Unfortunately, computers suck at working with unstructured data because there’s no standardized techniques to process it. When we program computers using something like C++, Java, or Python, we are essentially giving the computer a set of rules that it should operate by. With unstructured data, these rules are quite abstract and challenging to define concretely.

There’s a lot of unstructured natural language on the internet; sometimes even Google doesn’t know what you’re searching for!

HUMAN VS COMPUTER UNDERSTANDING OF LANGUAGE

Human’s have been writing things down for thousands of years. Over that time, our brain has gained a tremendous amount of experience in understanding natural language. When we read something written on a piece of paper or in a blog post on the internet, we understand what that thing really means in the real-world. We feel the emotions that reading that thing elicits and we often visualize how that thing would look in real life.

Natural language processing (NLP) is a sub-field of artificial intelligence that is focused on enabling computers to understand and process human languages, to get computers closer to a human-level understanding of language. Computers don’t yet have the same intuitive understanding of natural language that humans do. They can’t really understand what the language is really trying to say. In a nutshell, a computer can’t read between the lines.

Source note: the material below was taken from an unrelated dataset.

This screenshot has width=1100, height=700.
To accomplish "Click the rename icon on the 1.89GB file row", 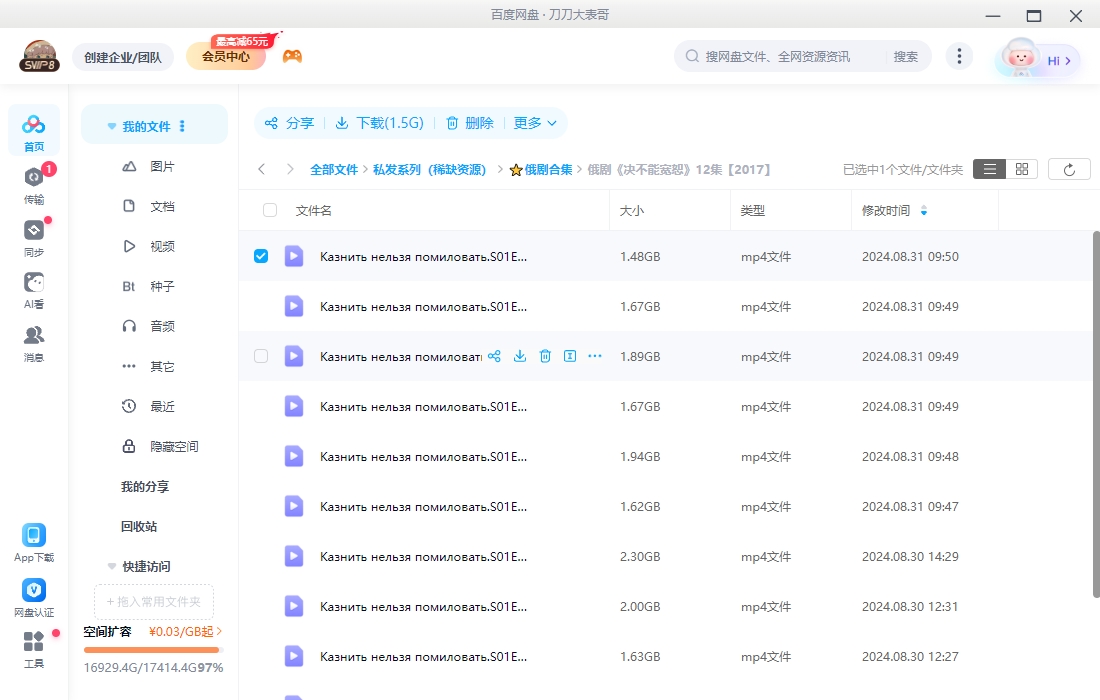I will pyautogui.click(x=570, y=355).
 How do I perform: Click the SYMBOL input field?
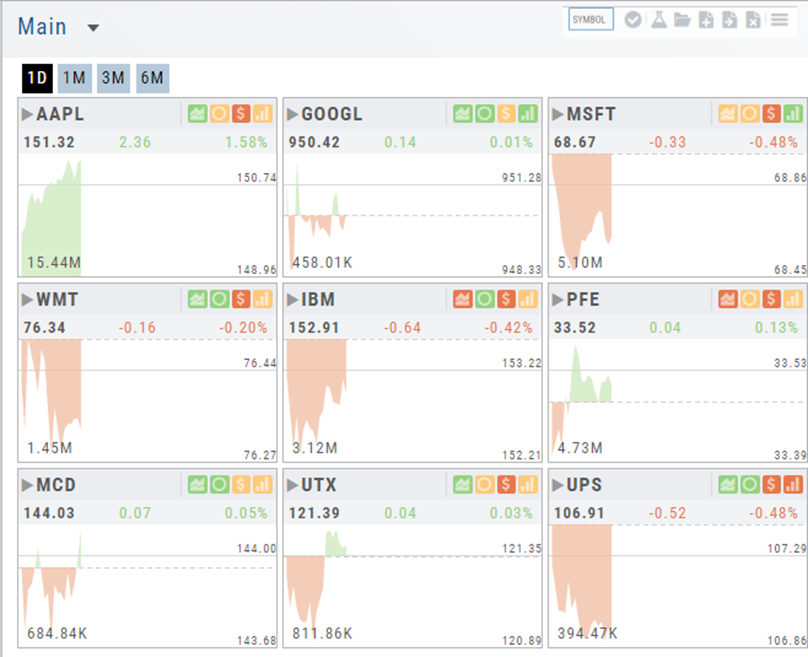pos(590,20)
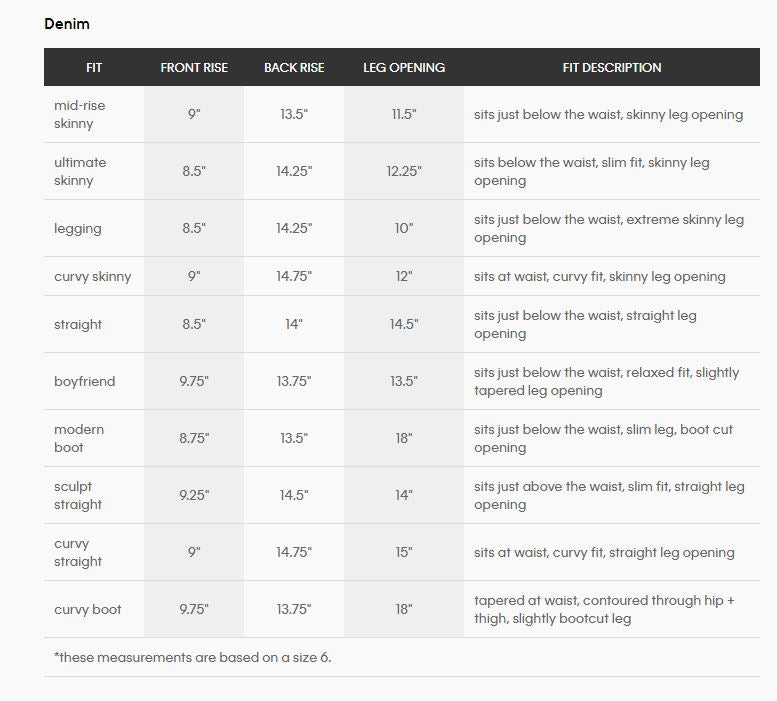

That being said, recent advances in machine learning have enabled computers to do quite a lot of useful things with natural language! Deep learning has enabled us to write programs to perform things like language translation, semantic understanding, and text summarization. All of these things add real-world value, making it easy for you to understand and perform computations on large blocks of text without the manual effort.

Let’s start with a quick primer on how NLP works conceptually. Afterwards we’ll dive into some Python code so you can get started with NLP yourself!

THE REAL REASON WHY NLP IS HARD

The process of reading and understanding language is far more complex than it seems at first glance. There are many things that go in to truly understanding what a piece of text means in the real-world. For example, what do you think the following piece of text means?

“Steph Curry was on fire last nice. He totally destroyed the other team”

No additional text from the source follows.